The National - News

HUNDREDS OF AFRICAN MIGRANTS RESCUED BY SPAIN

New prime minister takes in 629, including 134 minors, from rescue boat after Italy and Malta close their doors

- PAUL PEACHEY

Spain yesterday offered to take 629 migrants on a rescue ship drifting in the Mediterran­ean after Italy and Malta refused to let it dock.

The Aquarius picked up the migrants, including 123 unaccompan­ied minors, 11 other children and seven pregnant women, from inflatable boats near Libya at the weekend.

Spanish Prime Minister Pedro Sanchez, who took office little more than a week ago, has instructed that the boat be admitted to Valencia, his office said.

Matteo Salvini, the head of Italy’s far-right League party who became Interior Minister this month, blocked the ship at the weekend.

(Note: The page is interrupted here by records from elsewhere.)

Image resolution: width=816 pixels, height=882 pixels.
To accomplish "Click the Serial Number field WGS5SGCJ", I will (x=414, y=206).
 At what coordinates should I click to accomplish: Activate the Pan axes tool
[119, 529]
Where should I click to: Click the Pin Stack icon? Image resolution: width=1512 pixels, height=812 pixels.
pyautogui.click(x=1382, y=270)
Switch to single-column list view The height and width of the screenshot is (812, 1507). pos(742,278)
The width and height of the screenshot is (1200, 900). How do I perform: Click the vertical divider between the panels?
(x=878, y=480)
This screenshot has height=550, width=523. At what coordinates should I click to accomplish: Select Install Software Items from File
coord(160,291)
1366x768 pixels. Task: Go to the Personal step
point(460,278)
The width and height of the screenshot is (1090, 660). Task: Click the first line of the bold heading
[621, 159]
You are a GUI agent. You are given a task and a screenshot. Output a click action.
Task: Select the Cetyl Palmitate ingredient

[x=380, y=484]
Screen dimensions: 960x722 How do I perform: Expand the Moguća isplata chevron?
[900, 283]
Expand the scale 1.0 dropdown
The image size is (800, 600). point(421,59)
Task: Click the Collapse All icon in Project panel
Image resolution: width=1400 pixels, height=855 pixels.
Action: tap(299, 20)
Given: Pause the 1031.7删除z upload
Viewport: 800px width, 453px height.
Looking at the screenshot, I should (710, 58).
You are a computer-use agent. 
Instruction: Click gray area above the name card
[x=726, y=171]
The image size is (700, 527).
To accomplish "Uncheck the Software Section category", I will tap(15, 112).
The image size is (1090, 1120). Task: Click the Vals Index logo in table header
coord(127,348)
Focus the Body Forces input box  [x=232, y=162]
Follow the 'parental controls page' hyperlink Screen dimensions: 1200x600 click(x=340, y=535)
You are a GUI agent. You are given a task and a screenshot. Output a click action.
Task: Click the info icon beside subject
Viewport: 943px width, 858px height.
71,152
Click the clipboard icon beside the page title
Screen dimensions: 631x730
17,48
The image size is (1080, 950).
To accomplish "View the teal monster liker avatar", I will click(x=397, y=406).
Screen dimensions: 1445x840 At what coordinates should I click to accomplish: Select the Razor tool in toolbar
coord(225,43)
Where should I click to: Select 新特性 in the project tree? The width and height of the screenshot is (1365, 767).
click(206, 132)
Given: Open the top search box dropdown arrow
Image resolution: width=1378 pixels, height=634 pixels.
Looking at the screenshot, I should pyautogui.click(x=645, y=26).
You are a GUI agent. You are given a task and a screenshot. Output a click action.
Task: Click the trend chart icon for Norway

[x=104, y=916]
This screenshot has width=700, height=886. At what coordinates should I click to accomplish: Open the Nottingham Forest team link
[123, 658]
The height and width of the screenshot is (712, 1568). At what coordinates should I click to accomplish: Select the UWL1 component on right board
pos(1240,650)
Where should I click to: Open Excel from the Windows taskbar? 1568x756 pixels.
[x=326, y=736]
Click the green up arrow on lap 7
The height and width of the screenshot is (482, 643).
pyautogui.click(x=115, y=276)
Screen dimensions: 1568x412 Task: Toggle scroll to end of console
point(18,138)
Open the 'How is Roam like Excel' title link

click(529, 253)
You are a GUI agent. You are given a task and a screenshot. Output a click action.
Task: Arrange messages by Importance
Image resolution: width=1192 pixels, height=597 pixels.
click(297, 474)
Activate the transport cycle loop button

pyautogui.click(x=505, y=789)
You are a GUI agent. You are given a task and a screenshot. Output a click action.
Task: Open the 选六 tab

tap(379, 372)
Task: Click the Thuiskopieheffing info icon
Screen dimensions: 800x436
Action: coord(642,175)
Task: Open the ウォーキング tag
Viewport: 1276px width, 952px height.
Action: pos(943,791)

The rescue vessel is operated by SOS Mediterran­ee and Doctors without Borders.

“Saving lives at sea is a duty but transformi­ng Italy into an enormous refugee camp is not,” Mr Salvini said on Facebook yesterday. “Italy is done bowing its head and obeying. This time there’s someone saying no.”

Photos from SOS Mediterran­ee showed hundreds of Africans huddled on board, including a girl wrapped in a blanket in the arms of a rescue worker.

“People are in distress, running out of provisions and need help quickly,” said the UN refugee agency’s special envoy, Vincent Cochetel. “Broader issues such as who has responsibi­lity and how these responsibi­lities can best be shared should be looked at later.”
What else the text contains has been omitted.